Texas Standard For May 18, 2021

The Supreme Court is slated to hear a challenge to Roe v. Wade in a case from Mississippi. We’ll learn how the decision to hear a challenge to this landmark abortion ruling may affect efforts to change abortion laws in Texas. That story, and much more, on today’s show.

May 18, 2021 9:50 am

New Challenge To Roe v. Wade

This fall the U.S. Supreme Court is set to take up a case involving a Mississippi abortion law that could challenge Roe v. Wade. The law would ban abortions after 15 weeks of pregnancy, and has been blocked by lower federal district courts and the 5th Circuit Court of Appeals since 2018. This could be a test case for other Republican state legislatures promoting stricter abortion laws… including here in Texas. Joanna Grossman is a law professor at Southern Methodist University, and she joins us to speak about it today.

Gov. Abbott Ends Fed Unemployment Benefits

Some federal unemployment benefits will soon coming to an end for Texans. On Monday, Gov. Greg Abbott announced that Texas would be halting the $300 federal money paid on top of state benefits. Those payments will end on June 26, more than two months before the would end otherwise. It’s a story Dom DiFurio has been following for The Dallas Morning News, where he covers breaking business news. He returns to the Standard today.

Kids And The Vaccine

Approval of the Pfizer COVID vaccine has now been extended to 12 to 15-year-olds. Children across Texas started getting their shots last Thursday. Texas Public Radio’s bioscience and medicine reporter Bonnie Petrie met some of them over the weekend at a vaccine clinic in San Antonio.
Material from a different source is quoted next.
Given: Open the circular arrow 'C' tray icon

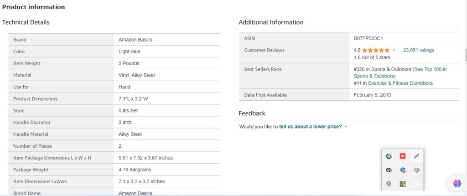Looking at the screenshot, I should [x=389, y=156].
Texas’ Beef With Plant-Based Meat Labeling

Nothing says summer in Texas like the smell of barbecue, though cookouts now have plenty more options for the vegetarians out there. But, depending on some product’s labeling, that could change. A bill passed last week by the Texas House aims to ban the words “meat,” “beef,” “chicken,” and “pork,” from the labels of plant-based and lab-grown food products. For more we’re talking with professor Darren Hudson from Texas Tech University.
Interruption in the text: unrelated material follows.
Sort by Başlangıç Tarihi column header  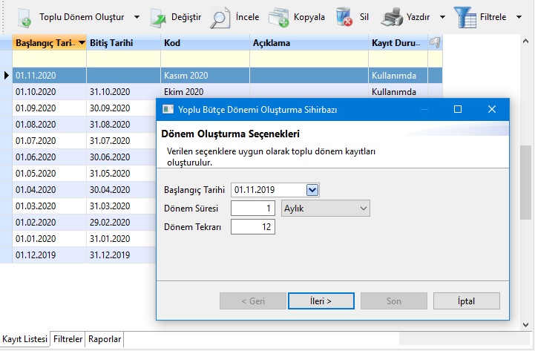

Texas Police Departments and Sexual Misconduct

Between 2015 and 2019, about a quarter of Texas police officers fired for misconduct were still able to get jobs in law enforcement elsewhere. Some of these officers had been accused of sexual misconduct and dishonorably discharged from their departments – but were still able to work as officers in other departments for years. James Barragán has been investigating this issue for The Dallas Morning News, and joins us with the story today.

Graduating In A Pandemic

For students graduating high school this year, much of the last two years were dominated by the pandemic.That meant learning from bedrooms and adjusted extracurricular activities – but for some it also meant finding new callings. Philanthropy was always part of Yazzen Turk’s life experience. But the Austin high school senior tells KUT’s Claire McInerny says he wanted to do even more.

Texas And Teacher Pay

Experts have continued to sound the alarm on the loss of learning students are experiencing due to COVID-19. One strategy Texas is taking to fight it? Paying teachers more. An incentive pay program from the Texas Education Agency is “the fruit of an unusually cooperative Legislature in 2019,” writes Bekah McNeel. She’s a correspondent at The 74, covering the impact of the pandemic on America’s education system, and joins us on-air today.
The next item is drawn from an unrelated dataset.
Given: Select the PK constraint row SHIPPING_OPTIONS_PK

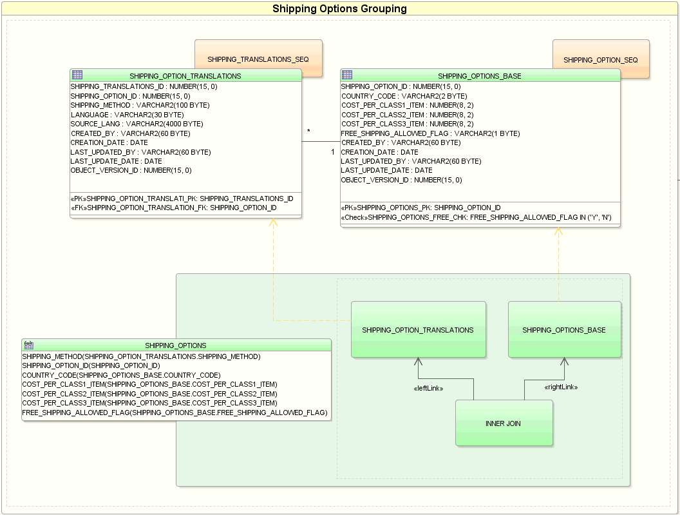Looking at the screenshot, I should click(x=420, y=208).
Texas’ Police Chiefs Turnover

Texas police chiefs are staying in their jobs for shorter and shorter periods of time. In recent months, the top cop in six of the state’s largest cities has left. To find out why, KERA’s Hady Mawajdeh dug into the topic with law enforcement experts and learned there are many contributing factors.

All that plus the Texas Roundup, social media host Wells Dunbar with online reactions to the day’s events and more.